The Hudson Memorial Auditorium is a roofed structure open to the weather on the sides. The original section was built in 1922, with a classroom addition in 1925. More classrooms were added in 1930, 1939 and circa 1950. The roof trusses are exposed. Seats are bolted to the sloping floor, which falls to the stage at the west end. Benches are arranged on the sides, with bleachers at the east end. Classrooms are underneath the auditorium, with toilets in a basement.

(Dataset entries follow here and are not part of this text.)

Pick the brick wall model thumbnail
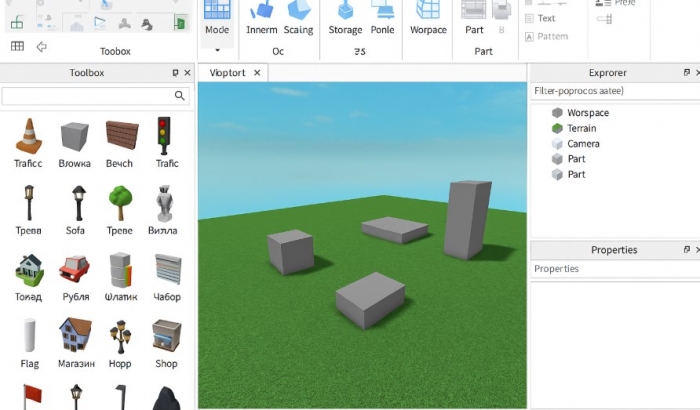The width and height of the screenshot is (700, 410). (x=121, y=135)
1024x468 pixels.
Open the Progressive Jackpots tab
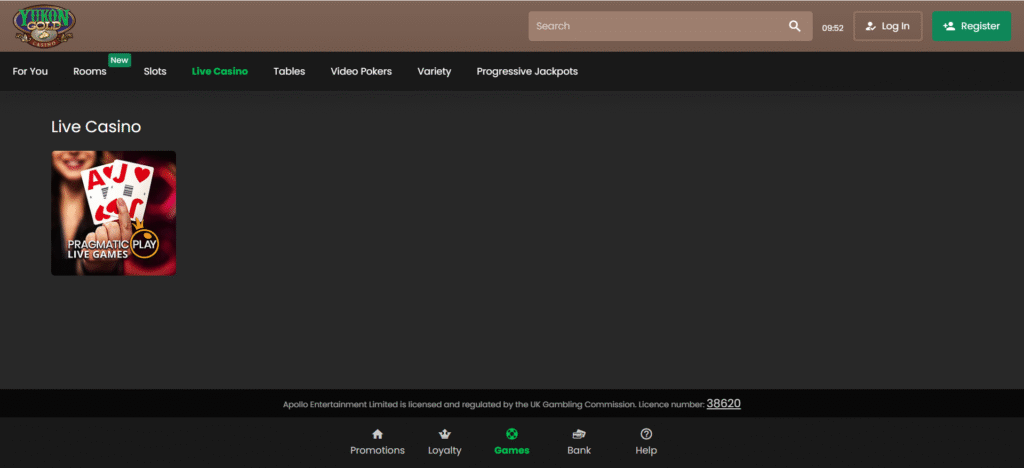527,71
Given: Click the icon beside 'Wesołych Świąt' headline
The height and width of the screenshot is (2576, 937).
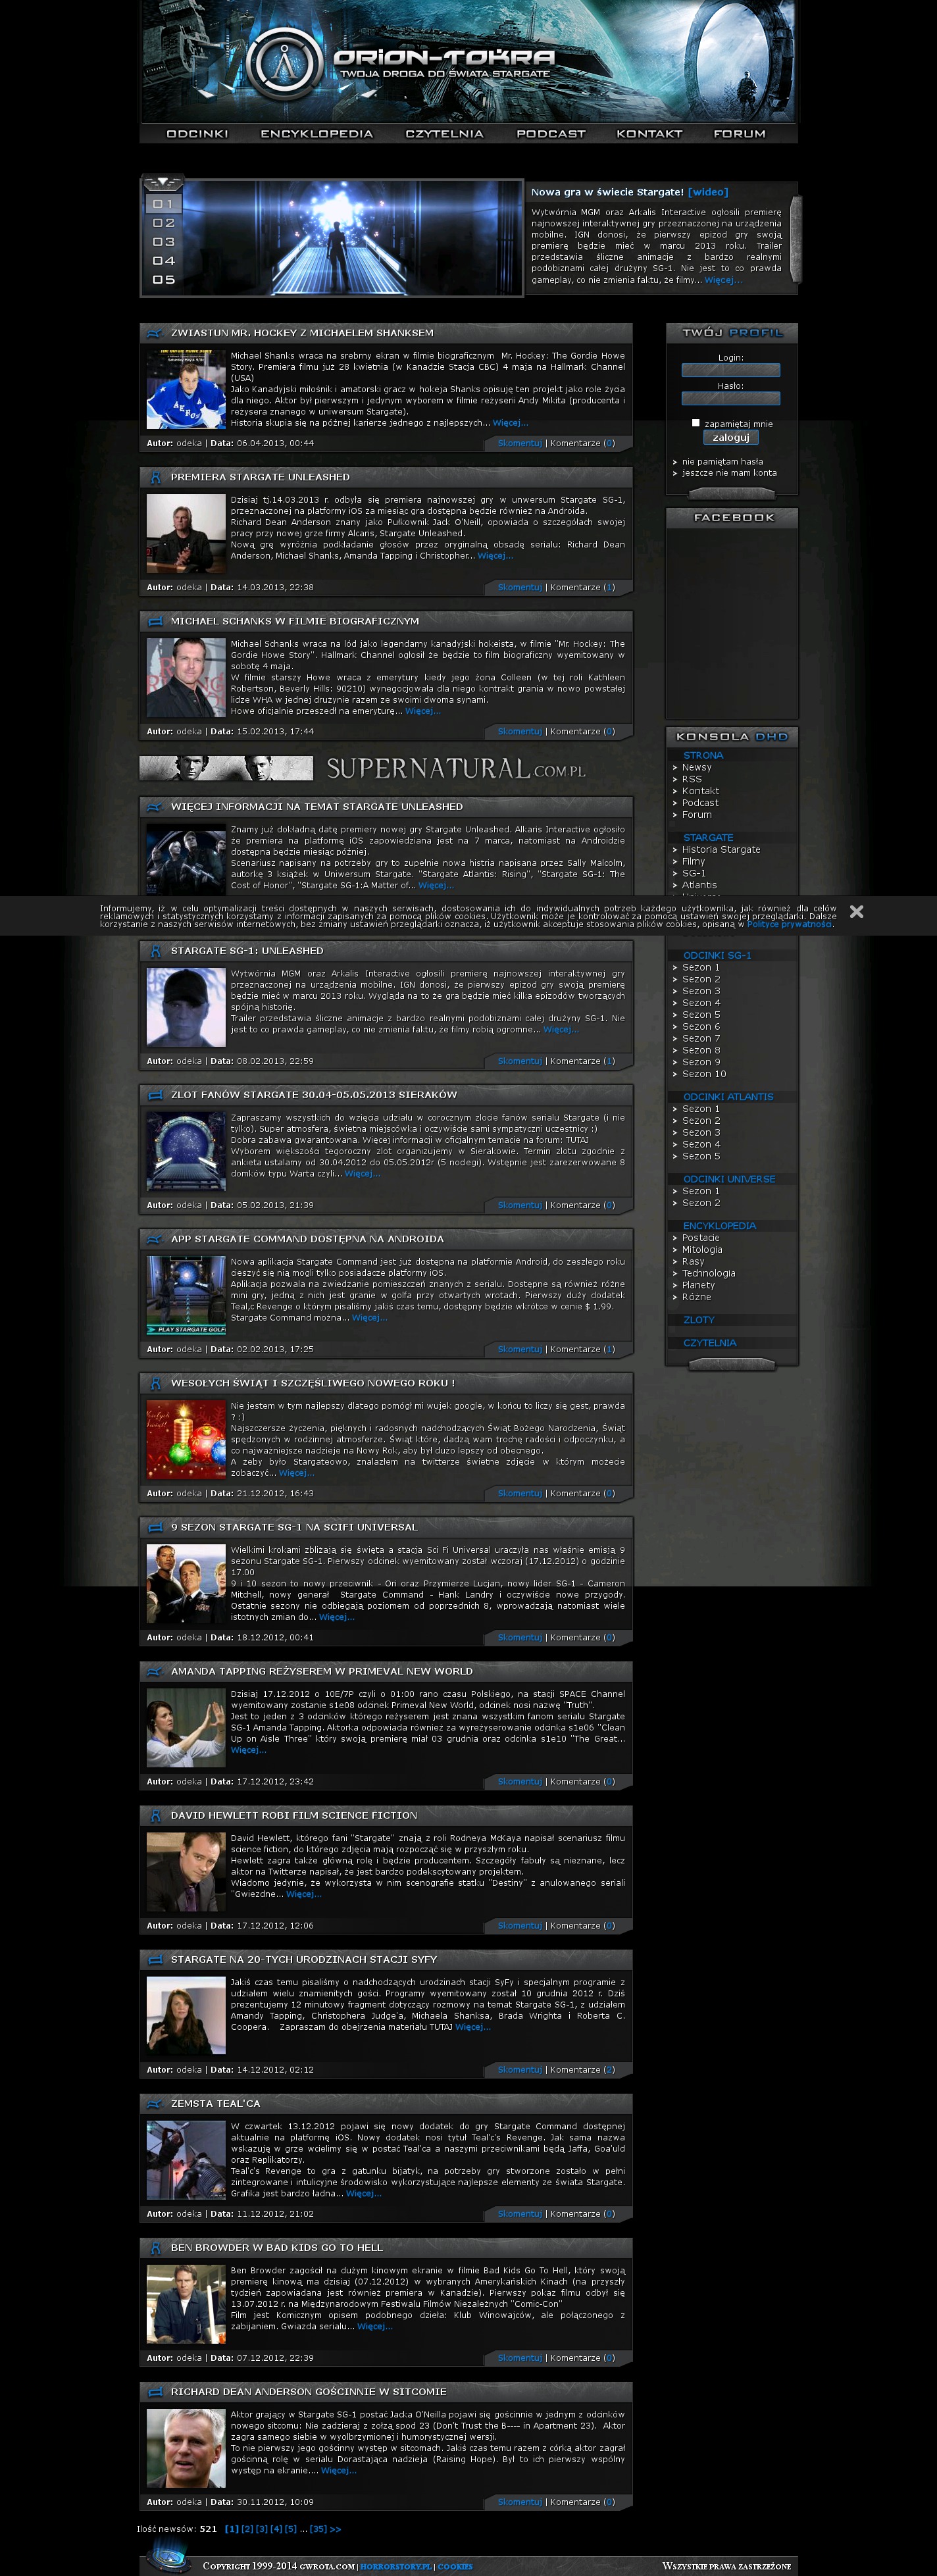Looking at the screenshot, I should [x=154, y=1383].

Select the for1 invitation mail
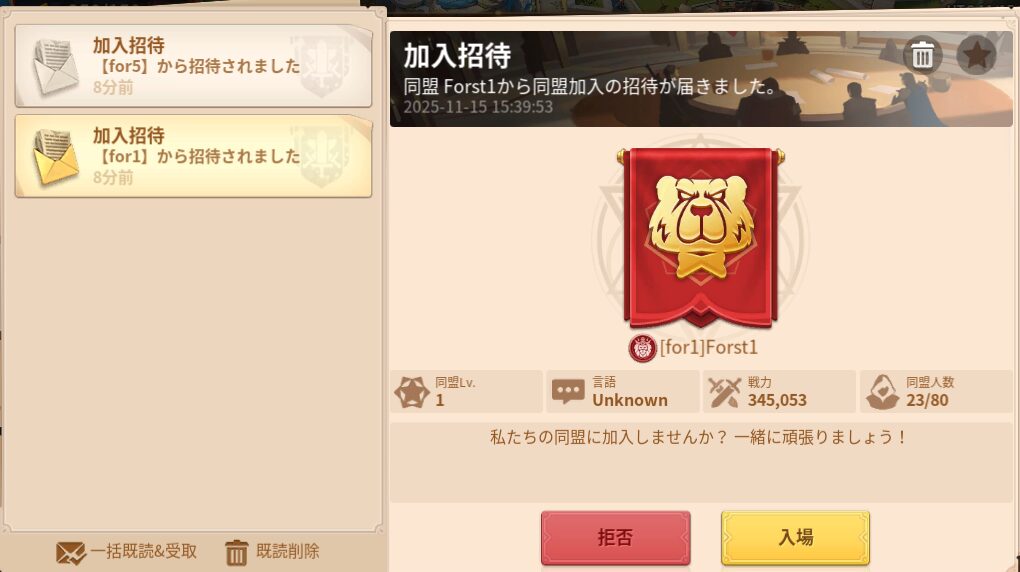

Other buildings include the rustic Fannie Lupton Building, which provides meeting space, and the Lucy Steele Memorial Prayer Room, a plain concrete block chapel. The reinforced concrete Nook (1957–58) is a book store and cafe. The Springhouse houses faucets and the spring itself.

Camp Massanetta is arranged in four "villages" labeled A, B, C and D. Buildings are of frame construction on concrete slabs with rough siding. Deep overhanging eaves are supported by diagonal braces with a modern look. Interiors are austere with open trusses and minimal finishes. The Bell Auditorium is the chief building in the camps, which continues the theme of deep overhangs supported by diagonals. It is now used as a dining facility.

Massanetta Springs was placed on the National Register of Historic Places on May 26, 2005.